Les fameux « harvard du pro » ne sont qu’une vitrine de cette réforme dont personne n’est dupe. Sur les 78 campus des métiers seuls 4 répondent au cahier des charges et sont réellement incarnés – les autres ne sont qu’une mise en réseau d’établissements et n’ont de « campus » que le nom. Certains d’entre eux n’offrent aucune formation préparant à un CAP ou un Bac Pro et ne bénéficient donc pas aux 700 000 jeunes scolarisé·es dans la voie pro. Le « prestige » et « l’excellence » annoncés à grands coups médiatiques ne sont qu’une opération de communication pour tenter de masquer les graves dangers des autres mesures.

Pour les CAP, le dispositif de recrutement à effectif réduit vole en éclat. Les classes seront autant chargées que celles des baccalauréats. Pire, après le mixage des parcours et le mixage des publics, le ministre invente le mixage du temps d’enseignement. Certains jeunes passeront les épreuves après 1 an de formation, d’autres après 2 ans et certain·es après 3 ans. Mais toutes et tous seront dans les mêmes classes. Ce choix est pédagogiquement intenable et surtout révélateur du manque d’intérêt et de moyens dédiés à ces jeunes qui, pour beaucoup, relèvent de la grande difficulté scolaire ou du handicap.
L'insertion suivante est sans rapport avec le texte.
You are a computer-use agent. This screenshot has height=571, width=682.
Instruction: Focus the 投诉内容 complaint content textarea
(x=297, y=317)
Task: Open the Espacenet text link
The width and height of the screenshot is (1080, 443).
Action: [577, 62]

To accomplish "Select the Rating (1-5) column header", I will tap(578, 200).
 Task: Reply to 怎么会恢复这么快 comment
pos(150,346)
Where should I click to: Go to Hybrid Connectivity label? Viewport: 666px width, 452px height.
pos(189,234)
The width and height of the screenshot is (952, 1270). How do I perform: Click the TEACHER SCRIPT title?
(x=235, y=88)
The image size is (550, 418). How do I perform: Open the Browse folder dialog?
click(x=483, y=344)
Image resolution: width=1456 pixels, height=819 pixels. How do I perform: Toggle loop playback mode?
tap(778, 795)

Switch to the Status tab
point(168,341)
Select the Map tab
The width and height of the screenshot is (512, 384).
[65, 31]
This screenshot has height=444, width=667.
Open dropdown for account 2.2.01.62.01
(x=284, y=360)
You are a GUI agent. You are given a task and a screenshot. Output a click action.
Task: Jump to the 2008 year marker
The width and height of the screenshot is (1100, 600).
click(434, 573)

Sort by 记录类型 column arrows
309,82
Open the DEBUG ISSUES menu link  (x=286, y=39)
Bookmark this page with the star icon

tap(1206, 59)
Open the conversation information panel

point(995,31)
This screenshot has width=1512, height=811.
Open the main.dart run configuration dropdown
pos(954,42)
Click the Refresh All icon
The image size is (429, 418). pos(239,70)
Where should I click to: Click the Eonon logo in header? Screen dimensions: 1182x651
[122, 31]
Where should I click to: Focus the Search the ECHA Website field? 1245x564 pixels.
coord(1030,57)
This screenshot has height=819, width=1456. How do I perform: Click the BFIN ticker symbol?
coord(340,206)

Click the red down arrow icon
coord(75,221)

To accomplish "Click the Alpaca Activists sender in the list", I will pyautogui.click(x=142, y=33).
Pour « vendre » sa réforme aux PLP, le ministre emploie la même stratégie que lorsqu’il était le principal acteur de la réforme du bac pro 3 ans : il annonce la possibilité donnée aux PLP d’être affecté·es en BTS. Le SNUEP-FSU acte positivement cette annonce mais reste lucide. Très peu de PLP seront concernés et la grande majorité des collègues continuera à enseigner au niveau V et IV en voyant leurs conditions de travail se dégrader.

Le SNUEP-FSU dénonce l’ensemble de ce projet qui, ce n’est pas un hasard, est présenté au moment où la profession est fortement mobilisée par les examens. Ces mesures sont inacceptables et entraveront l’avenir scolaire et professionnel des jeunes. Elles laissent aussi apparaître la volonté manifeste de s’attaquer au statut des PLP pour leur en demander toujours plus. Le SNUEP-FSU informera massivement les personnels et s’engage à créer les conditions de mobilisation pour une autre réforme respectueuse de l’engagement au quotidien des PLP.